Saat itu pula, dia berkenalan dengan Noer Nahar, seorang
pemudi yang kemudian menjadi istrinya, sewaktu gadis itu menjadi anggota JIB
bagian putri. Di JIB itu pula Muhammad Natsir bertemu dengan beberapa tokoh
gerakan politik, seperti Haji Agus Salim, H.O.S. Tjokroaminoto, dan Syeikh
Ahmad Syurkati yang sering memberikan pengajaran dan menjadi tempat bertanya
para anggota JIB. Di samping itu, Muhammad Natsir juga banyak berkenalan dan
banyak belajar dari Ustadz Ahmad Hassan, seorang ulama yang dikenal berpaham
radikal dan tokoh utama organisasi Persatuan Islam (Persis). Keempat orang
terakhir itulah yang banyak mempengaruhi alam pikiran intelektual dan keagamaan
Muhammad Natsir.[10]
*Penulis: Yulianan
Catatan Kaki
[1]Sekolah
ini didirikan oleh H. Abdullah Ahmad pada tanggal 23 Agustus 1915 dengan isi
dan bentuk lain dari HIS Belanda. Sekolah ini juga mengajarkan semangat
nasionalisme dan terbuka bagi semua anak dari semua golongan masyarakat termasuk
petani, pedagang dan buruh kecil.
[3]M. Dzulfikriddin, Mohammad Natsir Dalam
Sejarah Politik Indonesia ; Peran Dan Jasa Mohammad Natsir Dalam Dua Orde
Indonesia, (Bandung : PT Mizan Pustaka, 2010). Hal. 7.
[5]Herry Mohammad, et. al., Tokoh-Tokoh Islam
Yang Berpengaruh Abad 20, (Jakarta : Gema Insani Press, 2006).
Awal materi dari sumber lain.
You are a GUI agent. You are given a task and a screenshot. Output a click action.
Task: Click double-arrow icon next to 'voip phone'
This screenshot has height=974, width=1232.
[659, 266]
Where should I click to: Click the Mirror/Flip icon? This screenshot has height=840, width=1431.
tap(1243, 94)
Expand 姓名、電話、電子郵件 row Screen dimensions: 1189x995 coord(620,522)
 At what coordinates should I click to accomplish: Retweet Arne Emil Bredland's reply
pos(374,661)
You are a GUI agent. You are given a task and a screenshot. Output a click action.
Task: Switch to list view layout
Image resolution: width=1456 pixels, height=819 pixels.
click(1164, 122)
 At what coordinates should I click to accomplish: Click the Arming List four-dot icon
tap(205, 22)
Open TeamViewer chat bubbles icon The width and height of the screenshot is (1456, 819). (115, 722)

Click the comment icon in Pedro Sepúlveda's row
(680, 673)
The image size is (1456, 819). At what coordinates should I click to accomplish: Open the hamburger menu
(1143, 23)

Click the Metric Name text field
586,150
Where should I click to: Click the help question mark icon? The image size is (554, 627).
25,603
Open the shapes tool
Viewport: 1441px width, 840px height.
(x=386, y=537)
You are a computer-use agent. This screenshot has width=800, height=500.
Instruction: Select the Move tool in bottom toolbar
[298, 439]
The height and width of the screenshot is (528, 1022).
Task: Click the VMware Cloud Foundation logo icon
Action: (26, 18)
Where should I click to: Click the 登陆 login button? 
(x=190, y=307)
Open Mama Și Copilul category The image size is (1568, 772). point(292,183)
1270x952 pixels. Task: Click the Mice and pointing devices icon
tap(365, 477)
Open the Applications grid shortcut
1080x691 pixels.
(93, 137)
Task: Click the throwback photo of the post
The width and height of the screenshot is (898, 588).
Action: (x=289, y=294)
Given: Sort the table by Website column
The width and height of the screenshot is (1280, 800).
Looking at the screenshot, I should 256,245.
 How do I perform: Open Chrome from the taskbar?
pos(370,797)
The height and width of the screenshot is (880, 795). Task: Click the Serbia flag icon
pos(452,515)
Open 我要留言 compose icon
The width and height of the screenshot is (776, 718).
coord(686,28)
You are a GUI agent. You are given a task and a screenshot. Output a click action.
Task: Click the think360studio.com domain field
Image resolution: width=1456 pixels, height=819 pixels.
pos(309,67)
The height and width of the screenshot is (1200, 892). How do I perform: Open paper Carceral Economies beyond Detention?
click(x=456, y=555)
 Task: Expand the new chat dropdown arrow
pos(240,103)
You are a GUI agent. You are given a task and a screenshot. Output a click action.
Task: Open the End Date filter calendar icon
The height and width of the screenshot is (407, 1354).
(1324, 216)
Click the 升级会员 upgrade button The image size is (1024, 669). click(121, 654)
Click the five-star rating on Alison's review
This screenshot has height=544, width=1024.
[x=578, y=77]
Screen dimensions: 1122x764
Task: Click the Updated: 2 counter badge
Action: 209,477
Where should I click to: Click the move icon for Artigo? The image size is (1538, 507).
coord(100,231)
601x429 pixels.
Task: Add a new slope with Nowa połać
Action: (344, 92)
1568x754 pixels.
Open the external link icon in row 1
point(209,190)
Cet. 1. Hal.
48.
[6]Dr. Thohir Luth, M. Natsir ; Dakwah Dan
Pemikirannya...... Hal. 22-23.
[9]Gelar
akademik ini diberikan kepada yang telah tamat belajar dari Fakultas Hukum dan
Fakultas Ekonomi di Jakarta atau Roterdam Belanda. Nilai ijazah AMS Muhammad
Natsir bagus dan memungkinkannya untuk mendapatkan beasiswa dan belajar pada
salah satu fakultas tersebut.
[10]M. Dzulfikriddin, Mohammad Natsir Dalam
Sejarah Politik Indonesia...... Hal. 7-8.